:: Provided information

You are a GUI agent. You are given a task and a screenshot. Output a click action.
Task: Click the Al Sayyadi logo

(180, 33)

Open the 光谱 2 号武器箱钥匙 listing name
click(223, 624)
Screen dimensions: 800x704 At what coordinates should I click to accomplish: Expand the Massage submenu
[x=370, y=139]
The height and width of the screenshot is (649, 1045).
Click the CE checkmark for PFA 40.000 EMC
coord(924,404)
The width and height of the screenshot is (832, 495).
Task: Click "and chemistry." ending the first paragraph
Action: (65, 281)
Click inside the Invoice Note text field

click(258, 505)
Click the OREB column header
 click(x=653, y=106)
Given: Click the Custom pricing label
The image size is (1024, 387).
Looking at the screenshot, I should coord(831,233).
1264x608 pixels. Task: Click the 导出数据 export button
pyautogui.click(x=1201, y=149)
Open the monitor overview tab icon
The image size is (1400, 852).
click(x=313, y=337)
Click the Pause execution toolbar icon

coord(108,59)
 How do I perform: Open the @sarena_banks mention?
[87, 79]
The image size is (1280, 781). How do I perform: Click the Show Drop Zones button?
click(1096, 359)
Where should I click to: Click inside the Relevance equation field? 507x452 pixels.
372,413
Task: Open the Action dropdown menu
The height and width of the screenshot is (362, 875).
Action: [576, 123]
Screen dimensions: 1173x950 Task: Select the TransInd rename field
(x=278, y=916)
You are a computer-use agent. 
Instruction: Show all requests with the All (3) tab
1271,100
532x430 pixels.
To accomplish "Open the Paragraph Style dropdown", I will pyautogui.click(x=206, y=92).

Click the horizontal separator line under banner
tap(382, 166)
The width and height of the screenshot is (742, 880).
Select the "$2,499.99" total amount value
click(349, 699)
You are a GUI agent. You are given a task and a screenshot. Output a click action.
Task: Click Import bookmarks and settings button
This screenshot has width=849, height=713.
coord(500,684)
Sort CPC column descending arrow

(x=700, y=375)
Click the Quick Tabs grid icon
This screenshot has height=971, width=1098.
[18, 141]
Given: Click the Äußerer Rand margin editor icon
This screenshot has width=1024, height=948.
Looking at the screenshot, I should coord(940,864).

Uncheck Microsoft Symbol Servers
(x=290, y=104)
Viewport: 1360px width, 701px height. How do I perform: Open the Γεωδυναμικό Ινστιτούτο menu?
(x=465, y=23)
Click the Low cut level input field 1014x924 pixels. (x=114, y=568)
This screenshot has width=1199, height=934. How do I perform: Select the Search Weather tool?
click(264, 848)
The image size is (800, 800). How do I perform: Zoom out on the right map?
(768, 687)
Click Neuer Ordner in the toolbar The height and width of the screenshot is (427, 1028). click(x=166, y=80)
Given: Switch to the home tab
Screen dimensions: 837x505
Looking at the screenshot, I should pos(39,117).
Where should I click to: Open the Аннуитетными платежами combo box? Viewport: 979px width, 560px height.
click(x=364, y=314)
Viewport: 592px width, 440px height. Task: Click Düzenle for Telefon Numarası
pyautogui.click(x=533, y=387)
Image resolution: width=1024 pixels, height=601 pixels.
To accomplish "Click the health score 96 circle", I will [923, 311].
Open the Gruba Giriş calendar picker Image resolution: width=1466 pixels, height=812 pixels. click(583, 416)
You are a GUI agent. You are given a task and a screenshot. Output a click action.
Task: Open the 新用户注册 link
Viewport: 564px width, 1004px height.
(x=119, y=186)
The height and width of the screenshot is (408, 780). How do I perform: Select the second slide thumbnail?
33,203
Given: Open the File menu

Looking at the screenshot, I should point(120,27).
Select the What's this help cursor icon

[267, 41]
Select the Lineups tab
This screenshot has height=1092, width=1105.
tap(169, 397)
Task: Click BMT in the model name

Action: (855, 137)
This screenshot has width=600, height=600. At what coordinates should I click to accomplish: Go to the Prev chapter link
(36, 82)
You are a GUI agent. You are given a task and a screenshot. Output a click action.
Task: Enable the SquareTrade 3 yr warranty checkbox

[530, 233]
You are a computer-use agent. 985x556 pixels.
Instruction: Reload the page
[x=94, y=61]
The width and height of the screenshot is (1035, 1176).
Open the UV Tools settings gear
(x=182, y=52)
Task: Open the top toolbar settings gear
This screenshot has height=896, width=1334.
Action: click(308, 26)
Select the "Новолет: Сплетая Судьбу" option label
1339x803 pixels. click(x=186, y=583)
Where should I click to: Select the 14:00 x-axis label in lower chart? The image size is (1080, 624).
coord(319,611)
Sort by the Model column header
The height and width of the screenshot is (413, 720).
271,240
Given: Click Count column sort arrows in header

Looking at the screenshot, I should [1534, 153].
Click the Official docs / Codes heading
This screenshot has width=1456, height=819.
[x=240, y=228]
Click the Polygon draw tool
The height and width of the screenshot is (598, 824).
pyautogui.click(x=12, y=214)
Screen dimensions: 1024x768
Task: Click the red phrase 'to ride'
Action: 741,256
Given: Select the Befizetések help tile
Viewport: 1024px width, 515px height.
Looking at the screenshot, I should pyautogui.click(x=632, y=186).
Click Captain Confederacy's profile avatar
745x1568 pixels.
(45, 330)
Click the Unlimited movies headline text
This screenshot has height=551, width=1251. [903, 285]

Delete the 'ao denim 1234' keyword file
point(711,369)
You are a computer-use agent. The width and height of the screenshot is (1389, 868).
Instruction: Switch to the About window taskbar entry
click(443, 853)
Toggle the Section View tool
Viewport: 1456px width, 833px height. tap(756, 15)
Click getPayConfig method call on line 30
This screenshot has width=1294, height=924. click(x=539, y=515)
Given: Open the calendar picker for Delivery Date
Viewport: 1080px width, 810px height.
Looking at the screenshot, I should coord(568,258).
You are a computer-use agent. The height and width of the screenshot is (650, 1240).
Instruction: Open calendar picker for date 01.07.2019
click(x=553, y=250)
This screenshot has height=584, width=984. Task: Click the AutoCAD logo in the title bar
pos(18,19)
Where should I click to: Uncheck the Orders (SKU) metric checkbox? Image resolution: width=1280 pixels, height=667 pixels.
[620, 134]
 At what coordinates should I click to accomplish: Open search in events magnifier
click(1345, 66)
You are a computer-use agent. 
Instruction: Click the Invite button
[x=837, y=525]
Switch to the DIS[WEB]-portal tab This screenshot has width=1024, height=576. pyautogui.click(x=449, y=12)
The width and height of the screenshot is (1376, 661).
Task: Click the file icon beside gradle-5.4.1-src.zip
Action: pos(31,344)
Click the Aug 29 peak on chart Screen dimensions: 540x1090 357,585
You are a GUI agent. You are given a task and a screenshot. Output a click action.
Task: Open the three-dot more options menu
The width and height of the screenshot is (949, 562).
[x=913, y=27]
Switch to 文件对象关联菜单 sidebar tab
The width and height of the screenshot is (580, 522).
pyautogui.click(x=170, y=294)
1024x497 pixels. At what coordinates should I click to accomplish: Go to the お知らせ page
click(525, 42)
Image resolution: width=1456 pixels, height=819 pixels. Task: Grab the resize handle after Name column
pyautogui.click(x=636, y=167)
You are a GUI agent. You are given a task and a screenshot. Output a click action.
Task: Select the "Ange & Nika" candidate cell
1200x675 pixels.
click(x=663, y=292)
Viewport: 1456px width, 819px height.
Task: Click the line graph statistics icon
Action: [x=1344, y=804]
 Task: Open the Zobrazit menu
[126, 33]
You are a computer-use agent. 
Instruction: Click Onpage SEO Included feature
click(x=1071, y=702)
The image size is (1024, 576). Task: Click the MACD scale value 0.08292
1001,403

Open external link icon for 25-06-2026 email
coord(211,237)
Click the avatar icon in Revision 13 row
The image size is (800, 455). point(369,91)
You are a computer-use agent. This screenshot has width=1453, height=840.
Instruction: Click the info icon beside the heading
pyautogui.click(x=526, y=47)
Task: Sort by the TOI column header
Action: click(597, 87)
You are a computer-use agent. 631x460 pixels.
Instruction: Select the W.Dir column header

::::

## Assignment
Take the line that holds "This screenshot has height=584, width=984." as the first and the last line of the material as the final one. Print that span exactly, both ends included.

## Response to this task
This screenshot has height=584, width=984. Task: Click the AutoCAD logo in the title bar
pos(18,19)
Where should I click to: Uncheck the Orders (SKU) metric checkbox? Image resolution: width=1280 pixels, height=667 pixels.
[620, 134]
 At what coordinates should I click to accomplish: Open search in events magnifier
click(1345, 66)
You are a computer-use agent. 
Instruction: Click the Invite button
[x=837, y=525]
Switch to the DIS[WEB]-portal tab This screenshot has width=1024, height=576. pyautogui.click(x=449, y=12)
The width and height of the screenshot is (1376, 661).
Task: Click the file icon beside gradle-5.4.1-src.zip
Action: pos(31,344)
Click the Aug 29 peak on chart Screen dimensions: 540x1090 357,585
You are a GUI agent. You are given a task and a screenshot. Output a click action.
Task: Open the three-dot more options menu
The width and height of the screenshot is (949, 562).
[x=913, y=27]
Switch to 文件对象关联菜单 sidebar tab
The width and height of the screenshot is (580, 522).
pyautogui.click(x=170, y=294)
1024x497 pixels. At what coordinates should I click to accomplish: Go to the お知らせ page
click(525, 42)
Image resolution: width=1456 pixels, height=819 pixels. Task: Grab the resize handle after Name column
pyautogui.click(x=636, y=167)
You are a GUI agent. You are given a task and a screenshot. Output a click action.
Task: Select the "Ange & Nika" candidate cell
1200x675 pixels.
click(x=663, y=292)
Viewport: 1456px width, 819px height.
Task: Click the line graph statistics icon
Action: [x=1344, y=804]
 Task: Open the Zobrazit menu
[126, 33]
You are a computer-use agent. 
Instruction: Click Onpage SEO Included feature
click(x=1071, y=702)
The image size is (1024, 576). Task: Click the MACD scale value 0.08292
1001,403

Open external link icon for 25-06-2026 email
coord(211,237)
Click the avatar icon in Revision 13 row
The image size is (800, 455). point(369,91)
You are a computer-use agent. This screenshot has width=1453, height=840.
Instruction: Click the info icon beside the heading
pyautogui.click(x=526, y=47)
Task: Sort by the TOI column header
Action: click(597, 87)
You are a computer-use agent. 631x460 pixels.
Instruction: Select the W.Dir column header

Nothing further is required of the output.